== Segment start ==

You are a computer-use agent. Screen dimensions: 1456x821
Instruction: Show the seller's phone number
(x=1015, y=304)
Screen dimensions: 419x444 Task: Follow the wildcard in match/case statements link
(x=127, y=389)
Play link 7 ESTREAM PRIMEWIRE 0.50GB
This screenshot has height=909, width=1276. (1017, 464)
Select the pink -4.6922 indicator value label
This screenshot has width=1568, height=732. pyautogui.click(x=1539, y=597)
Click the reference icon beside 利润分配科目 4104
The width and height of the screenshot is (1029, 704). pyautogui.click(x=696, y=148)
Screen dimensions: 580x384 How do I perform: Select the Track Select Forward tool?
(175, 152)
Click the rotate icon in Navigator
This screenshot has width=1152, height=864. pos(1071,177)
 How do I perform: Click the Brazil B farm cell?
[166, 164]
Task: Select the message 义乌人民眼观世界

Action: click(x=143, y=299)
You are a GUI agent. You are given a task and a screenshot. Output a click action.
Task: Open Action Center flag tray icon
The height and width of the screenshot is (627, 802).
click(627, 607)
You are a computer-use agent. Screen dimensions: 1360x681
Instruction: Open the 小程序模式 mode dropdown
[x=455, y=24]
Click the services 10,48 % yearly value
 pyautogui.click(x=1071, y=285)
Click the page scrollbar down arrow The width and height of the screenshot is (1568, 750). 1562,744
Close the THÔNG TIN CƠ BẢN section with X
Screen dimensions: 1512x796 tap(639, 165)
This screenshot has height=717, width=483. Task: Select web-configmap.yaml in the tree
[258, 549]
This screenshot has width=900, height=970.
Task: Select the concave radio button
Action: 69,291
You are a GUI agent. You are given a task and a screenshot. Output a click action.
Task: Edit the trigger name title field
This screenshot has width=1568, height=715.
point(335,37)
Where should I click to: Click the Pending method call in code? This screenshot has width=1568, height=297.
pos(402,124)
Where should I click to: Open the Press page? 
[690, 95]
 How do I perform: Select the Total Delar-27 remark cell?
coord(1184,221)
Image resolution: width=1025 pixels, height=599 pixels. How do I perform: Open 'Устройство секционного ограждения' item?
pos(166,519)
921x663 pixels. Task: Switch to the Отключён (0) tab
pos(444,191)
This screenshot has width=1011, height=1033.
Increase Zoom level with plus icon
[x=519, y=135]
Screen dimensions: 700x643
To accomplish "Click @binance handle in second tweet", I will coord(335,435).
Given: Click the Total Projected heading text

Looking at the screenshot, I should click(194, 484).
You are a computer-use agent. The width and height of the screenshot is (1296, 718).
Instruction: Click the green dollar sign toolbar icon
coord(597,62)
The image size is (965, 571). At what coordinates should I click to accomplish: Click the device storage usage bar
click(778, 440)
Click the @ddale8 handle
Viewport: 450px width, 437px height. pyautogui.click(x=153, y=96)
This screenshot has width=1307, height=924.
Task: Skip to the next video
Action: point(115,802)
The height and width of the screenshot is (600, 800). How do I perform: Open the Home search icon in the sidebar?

== Segment end ==

AIM OF THE EXERCISE: Reproduce the whole of the records exactly, so that no line differs from the source above.

EXERCISE RESPONSE:
You are a computer-use agent. Screen dimensions: 1456x821
Instruction: Show the seller's phone number
(x=1015, y=304)
Screen dimensions: 419x444 Task: Follow the wildcard in match/case statements link
(x=127, y=389)
Play link 7 ESTREAM PRIMEWIRE 0.50GB
This screenshot has height=909, width=1276. (1017, 464)
Select the pink -4.6922 indicator value label
This screenshot has width=1568, height=732. pyautogui.click(x=1539, y=597)
Click the reference icon beside 利润分配科目 4104
The width and height of the screenshot is (1029, 704). pyautogui.click(x=696, y=148)
Screen dimensions: 580x384 How do I perform: Select the Track Select Forward tool?
(175, 152)
Click the rotate icon in Navigator
This screenshot has width=1152, height=864. pos(1071,177)
 How do I perform: Click the Brazil B farm cell?
[166, 164]
Task: Select the message 义乌人民眼观世界

Action: click(x=143, y=299)
You are a GUI agent. You are given a task and a screenshot. Output a click action.
Task: Open Action Center flag tray icon
The height and width of the screenshot is (627, 802).
click(627, 607)
You are a computer-use agent. Screen dimensions: 1360x681
Instruction: Open the 小程序模式 mode dropdown
[x=455, y=24]
Click the services 10,48 % yearly value
 pyautogui.click(x=1071, y=285)
Click the page scrollbar down arrow The width and height of the screenshot is (1568, 750). 1562,744
Close the THÔNG TIN CƠ BẢN section with X
Screen dimensions: 1512x796 tap(639, 165)
This screenshot has height=717, width=483. Task: Select web-configmap.yaml in the tree
[258, 549]
This screenshot has width=900, height=970.
Task: Select the concave radio button
Action: 69,291
You are a GUI agent. You are given a task and a screenshot. Output a click action.
Task: Edit the trigger name title field
This screenshot has width=1568, height=715.
point(335,37)
Where should I click to: Click the Pending method call in code? This screenshot has width=1568, height=297.
pos(402,124)
Where should I click to: Open the Press page? 
[690, 95]
 How do I perform: Select the Total Delar-27 remark cell?
coord(1184,221)
Image resolution: width=1025 pixels, height=599 pixels. How do I perform: Open 'Устройство секционного ограждения' item?
pos(166,519)
921x663 pixels. Task: Switch to the Отключён (0) tab
pos(444,191)
This screenshot has width=1011, height=1033.
Increase Zoom level with plus icon
[x=519, y=135]
Screen dimensions: 700x643
To accomplish "Click @binance handle in second tweet", I will coord(335,435).
Given: Click the Total Projected heading text

Looking at the screenshot, I should click(194, 484).
You are a computer-use agent. The width and height of the screenshot is (1296, 718).
Instruction: Click the green dollar sign toolbar icon
coord(597,62)
The image size is (965, 571). At what coordinates should I click to accomplish: Click the device storage usage bar
click(778, 440)
Click the @ddale8 handle
Viewport: 450px width, 437px height. pyautogui.click(x=153, y=96)
This screenshot has width=1307, height=924.
Task: Skip to the next video
Action: point(115,802)
The height and width of the screenshot is (600, 800). How do I perform: Open the Home search icon in the sidebar?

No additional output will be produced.